[Problem to solve]
After reading the entries below, copy word for word the lines from the first through the line containing "Given: Click the Control", and stop there.

START Data excerpts

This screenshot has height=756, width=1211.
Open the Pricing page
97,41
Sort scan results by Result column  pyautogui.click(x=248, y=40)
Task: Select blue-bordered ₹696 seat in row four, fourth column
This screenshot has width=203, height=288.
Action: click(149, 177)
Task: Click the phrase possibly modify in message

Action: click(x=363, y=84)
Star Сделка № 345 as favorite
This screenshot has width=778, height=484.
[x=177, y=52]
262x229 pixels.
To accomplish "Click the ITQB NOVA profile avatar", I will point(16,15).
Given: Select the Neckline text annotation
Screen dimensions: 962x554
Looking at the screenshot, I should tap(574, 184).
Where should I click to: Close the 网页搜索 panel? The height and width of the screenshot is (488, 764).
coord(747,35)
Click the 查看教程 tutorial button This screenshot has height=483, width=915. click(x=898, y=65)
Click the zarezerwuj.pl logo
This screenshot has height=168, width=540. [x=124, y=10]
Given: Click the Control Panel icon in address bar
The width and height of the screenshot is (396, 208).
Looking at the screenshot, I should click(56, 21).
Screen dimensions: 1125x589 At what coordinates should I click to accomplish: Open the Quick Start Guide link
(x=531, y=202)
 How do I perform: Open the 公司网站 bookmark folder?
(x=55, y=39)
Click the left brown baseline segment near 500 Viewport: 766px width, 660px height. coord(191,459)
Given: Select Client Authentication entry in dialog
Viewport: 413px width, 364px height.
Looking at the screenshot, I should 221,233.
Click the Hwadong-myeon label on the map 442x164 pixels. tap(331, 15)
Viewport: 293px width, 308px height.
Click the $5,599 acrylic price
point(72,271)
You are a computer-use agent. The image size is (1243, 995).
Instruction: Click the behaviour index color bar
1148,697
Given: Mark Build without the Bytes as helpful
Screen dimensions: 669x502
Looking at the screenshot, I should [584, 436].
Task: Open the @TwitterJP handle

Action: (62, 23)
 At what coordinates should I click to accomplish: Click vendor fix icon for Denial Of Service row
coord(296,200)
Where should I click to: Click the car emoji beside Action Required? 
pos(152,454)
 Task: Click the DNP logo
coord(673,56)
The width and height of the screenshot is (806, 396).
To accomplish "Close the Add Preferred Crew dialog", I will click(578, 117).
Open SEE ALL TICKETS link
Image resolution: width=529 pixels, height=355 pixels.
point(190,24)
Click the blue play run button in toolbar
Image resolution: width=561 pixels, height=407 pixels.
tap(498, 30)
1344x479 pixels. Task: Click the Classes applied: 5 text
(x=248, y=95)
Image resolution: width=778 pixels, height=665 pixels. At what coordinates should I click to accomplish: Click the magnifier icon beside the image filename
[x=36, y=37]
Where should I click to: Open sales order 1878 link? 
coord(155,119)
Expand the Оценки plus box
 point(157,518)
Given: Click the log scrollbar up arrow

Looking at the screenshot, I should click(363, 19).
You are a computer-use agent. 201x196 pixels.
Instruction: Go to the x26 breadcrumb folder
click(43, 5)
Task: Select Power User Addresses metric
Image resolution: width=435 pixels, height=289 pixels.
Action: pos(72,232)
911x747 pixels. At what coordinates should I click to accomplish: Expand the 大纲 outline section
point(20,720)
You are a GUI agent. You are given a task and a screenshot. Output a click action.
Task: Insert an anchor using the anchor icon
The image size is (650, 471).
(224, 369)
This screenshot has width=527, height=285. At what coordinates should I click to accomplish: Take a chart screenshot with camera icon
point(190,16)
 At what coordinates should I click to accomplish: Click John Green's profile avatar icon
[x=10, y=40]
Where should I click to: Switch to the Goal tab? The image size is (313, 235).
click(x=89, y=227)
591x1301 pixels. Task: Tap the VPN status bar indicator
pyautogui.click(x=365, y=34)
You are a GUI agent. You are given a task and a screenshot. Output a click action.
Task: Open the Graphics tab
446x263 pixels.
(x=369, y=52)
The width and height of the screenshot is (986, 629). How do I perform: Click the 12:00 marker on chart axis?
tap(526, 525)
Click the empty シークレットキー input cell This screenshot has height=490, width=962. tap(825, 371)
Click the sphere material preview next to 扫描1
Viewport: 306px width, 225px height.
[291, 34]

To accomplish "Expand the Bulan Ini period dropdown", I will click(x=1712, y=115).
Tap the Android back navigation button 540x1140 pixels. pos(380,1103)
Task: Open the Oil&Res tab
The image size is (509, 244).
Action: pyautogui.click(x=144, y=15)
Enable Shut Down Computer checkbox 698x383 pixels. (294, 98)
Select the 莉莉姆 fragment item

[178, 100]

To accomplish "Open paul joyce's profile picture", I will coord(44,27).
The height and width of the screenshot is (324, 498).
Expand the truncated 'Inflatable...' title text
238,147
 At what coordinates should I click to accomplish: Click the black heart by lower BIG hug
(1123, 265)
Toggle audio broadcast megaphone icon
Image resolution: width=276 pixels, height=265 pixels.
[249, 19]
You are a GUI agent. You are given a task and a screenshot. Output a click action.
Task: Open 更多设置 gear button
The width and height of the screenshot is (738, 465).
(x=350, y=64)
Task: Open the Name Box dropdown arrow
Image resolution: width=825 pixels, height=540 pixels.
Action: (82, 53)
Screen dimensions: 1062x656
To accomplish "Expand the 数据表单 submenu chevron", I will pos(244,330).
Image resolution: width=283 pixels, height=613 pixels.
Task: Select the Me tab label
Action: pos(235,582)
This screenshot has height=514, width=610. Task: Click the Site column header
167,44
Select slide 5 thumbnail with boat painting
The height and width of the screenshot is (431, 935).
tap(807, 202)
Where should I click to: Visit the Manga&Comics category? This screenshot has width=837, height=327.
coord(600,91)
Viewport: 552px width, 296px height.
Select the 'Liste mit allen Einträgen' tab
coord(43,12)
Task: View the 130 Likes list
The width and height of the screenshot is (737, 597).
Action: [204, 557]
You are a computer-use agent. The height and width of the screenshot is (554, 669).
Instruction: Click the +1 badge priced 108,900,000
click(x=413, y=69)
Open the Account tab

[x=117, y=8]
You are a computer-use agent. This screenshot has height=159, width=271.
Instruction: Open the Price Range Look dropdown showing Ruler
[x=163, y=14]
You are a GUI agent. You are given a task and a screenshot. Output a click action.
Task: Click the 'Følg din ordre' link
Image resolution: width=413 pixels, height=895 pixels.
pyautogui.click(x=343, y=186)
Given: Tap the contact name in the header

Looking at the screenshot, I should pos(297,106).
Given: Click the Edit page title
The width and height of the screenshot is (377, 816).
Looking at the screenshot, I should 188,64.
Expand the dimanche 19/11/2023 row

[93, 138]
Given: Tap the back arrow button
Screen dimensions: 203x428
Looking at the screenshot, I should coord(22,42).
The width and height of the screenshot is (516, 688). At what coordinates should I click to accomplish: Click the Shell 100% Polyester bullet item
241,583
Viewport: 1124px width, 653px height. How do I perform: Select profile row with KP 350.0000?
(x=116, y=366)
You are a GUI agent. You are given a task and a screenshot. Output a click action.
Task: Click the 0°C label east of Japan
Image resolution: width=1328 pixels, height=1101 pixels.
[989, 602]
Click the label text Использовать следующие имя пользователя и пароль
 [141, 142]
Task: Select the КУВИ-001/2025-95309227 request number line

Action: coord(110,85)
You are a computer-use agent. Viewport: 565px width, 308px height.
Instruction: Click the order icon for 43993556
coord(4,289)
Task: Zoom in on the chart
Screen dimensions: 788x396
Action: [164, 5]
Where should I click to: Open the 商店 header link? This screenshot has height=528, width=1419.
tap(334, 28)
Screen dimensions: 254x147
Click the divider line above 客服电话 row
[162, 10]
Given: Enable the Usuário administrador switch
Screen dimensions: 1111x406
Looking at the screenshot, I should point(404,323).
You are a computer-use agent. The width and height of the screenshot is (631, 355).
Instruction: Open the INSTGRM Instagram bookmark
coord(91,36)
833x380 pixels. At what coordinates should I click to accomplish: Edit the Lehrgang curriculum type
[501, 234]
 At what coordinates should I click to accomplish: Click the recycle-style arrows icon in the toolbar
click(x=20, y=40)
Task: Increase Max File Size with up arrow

END Data excerpts

[Task result]
This screenshot has height=756, width=1211.
Open the Pricing page
97,41
Sort scan results by Result column  pyautogui.click(x=248, y=40)
Task: Select blue-bordered ₹696 seat in row four, fourth column
This screenshot has width=203, height=288.
Action: click(149, 177)
Task: Click the phrase possibly modify in message

Action: click(x=363, y=84)
Star Сделка № 345 as favorite
This screenshot has width=778, height=484.
[x=177, y=52]
262x229 pixels.
To accomplish "Click the ITQB NOVA profile avatar", I will point(16,15).
Given: Select the Neckline text annotation
Screen dimensions: 962x554
Looking at the screenshot, I should tap(574, 184).
Where should I click to: Close the 网页搜索 panel? The height and width of the screenshot is (488, 764).
coord(747,35)
Click the 查看教程 tutorial button This screenshot has height=483, width=915. click(x=898, y=65)
Click the zarezerwuj.pl logo
This screenshot has height=168, width=540. [x=124, y=10]
Given: Click the Control Panel icon in address bar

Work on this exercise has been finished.